Nurses are likely to accompany physicians on their patient rounds and discuss strategy of care.

“It helps us with the plan of care,” added Stacey Cole, a registered nurse for 22 years at Susquehanna Health.

Cole said nurses are expected more than ever to have a kind of one-on-one relationship with patients.

“Patients want that,” she said. “They want to have nurses be empathetic.”

Taking part in the decision-making process of patient care now falls more heavily on nurses.

“We go to physicians with our suggestions,” Cole said. “They come to us more, and we go to them more.”

It’s all for the better, according to Muthler.

“They (nurses) want to be more involved now, and in the decision process,” she said. “Research has shown that the more active they are in their care, the better they do.”

Cole said the chance to help people is a big reason she chose a career in nursing.

She studied to become a nurse at Pennsylvania College of Technology and Lycoming College and hasn’t looked back.

“It was everything I thought it would be,” she said. “Every day there is something new to learn. You meet so many new people.”

Being a nurse can mean making a difference in peoples’ lives.

“It’s a very fulfilling job,” she said.

She conceded, however, that nursing has its ups and downs, too, and can be a physically and mentally challenging job.

Keeping up with the technology and the patient needs presents nurses with some of their biggest challenges.

“My expectations are high,” she said. “I want to go in there and give my best.”

She stared her career in orthopedics before eventually becoming a medical/surgical nurse.

Pauling, a nurse for five years, said he wasn’t sure what his career path would be.

He pondered majoring in criminal justice but his thinking changed after meeting a male nurse at a job fair.

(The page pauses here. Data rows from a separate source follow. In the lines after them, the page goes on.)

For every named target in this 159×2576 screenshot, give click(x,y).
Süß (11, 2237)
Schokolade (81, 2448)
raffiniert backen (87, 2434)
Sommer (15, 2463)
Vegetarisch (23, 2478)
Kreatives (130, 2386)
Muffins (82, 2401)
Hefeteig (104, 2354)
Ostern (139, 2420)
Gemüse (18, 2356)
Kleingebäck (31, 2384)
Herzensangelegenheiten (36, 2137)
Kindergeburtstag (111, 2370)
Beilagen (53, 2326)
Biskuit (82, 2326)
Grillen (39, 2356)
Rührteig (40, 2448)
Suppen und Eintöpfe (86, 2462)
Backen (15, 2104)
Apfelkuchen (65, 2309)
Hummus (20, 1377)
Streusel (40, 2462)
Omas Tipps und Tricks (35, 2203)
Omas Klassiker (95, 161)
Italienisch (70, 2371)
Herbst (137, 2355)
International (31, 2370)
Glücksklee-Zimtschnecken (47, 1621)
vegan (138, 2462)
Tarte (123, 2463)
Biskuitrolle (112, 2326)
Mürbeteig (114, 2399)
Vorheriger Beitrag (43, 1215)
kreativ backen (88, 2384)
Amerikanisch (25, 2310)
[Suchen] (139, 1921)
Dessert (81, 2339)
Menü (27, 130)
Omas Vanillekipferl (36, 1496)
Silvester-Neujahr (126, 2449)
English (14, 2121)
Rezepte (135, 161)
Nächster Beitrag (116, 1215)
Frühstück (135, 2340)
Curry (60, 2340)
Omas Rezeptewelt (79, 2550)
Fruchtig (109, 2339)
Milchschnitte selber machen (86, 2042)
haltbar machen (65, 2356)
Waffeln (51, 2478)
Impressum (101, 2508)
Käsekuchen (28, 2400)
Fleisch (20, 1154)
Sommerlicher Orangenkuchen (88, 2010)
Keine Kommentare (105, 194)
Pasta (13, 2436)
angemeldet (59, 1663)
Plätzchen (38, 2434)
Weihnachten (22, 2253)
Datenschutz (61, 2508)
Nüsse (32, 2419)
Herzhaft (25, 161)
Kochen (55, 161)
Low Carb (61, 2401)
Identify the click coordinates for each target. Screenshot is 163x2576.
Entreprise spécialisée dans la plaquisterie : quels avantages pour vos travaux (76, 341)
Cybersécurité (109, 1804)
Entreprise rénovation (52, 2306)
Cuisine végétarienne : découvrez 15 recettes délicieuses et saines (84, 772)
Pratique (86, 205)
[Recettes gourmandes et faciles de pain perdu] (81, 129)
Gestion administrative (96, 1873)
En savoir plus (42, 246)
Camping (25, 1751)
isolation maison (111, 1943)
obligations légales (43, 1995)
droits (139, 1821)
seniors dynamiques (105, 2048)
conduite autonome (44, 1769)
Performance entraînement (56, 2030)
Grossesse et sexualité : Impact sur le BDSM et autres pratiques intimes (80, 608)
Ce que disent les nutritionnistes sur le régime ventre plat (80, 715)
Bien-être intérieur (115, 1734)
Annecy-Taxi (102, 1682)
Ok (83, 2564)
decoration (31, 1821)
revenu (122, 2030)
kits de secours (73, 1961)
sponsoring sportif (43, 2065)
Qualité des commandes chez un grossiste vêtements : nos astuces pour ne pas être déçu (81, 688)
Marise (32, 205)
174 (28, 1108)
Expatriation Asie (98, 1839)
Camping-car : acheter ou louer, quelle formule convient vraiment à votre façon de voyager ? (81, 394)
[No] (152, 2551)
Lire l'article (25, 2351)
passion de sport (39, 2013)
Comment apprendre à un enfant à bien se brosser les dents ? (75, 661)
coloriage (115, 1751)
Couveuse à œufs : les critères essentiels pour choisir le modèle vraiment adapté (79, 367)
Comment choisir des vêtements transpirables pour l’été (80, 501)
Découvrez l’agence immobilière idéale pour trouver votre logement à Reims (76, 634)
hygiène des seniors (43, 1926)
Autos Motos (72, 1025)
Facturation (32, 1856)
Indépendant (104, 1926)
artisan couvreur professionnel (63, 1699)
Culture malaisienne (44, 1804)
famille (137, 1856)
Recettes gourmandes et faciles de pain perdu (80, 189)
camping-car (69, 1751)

“He pushed the idea of flexibility in nursing,” Pauling recalled. “It fed into my thought of going into a field where you serve.”

And, he’s found that there really do exist plenty of opportunities in nursing.

He’s considering furthering his education to become a certified registered nurse anesthetist.

“There are so many more specialties nurses can go into. Nursing goes far beyond the hospital,” Muthler said. “It’s exciting for young people. Nursing is a place where you can be exposed to many different types of the care experience. You can be a hospital nurse, a cath lab nurse, or work for the health care plan. You really have a lot of choices.”

Cole and Pauling noted that new technology has brought sweeping changes to health care.

“There are lots of safety things in place now,” Pauling said.

Computerized physician order entries and electronic medical prescriptions have helped reduce patient errors.

The whole realm of medical records technology has helped streamline health care.

“I can’t think of anything that is paper anymore,” Cole said.

Muthler said she wonders precisely what health care will bring for nurses in coming years.

Her belief, she said, is that the career will present even more challenges and opportunities.

“Because of their clinical care expertise and critical thinking, I see them doing more,” she said.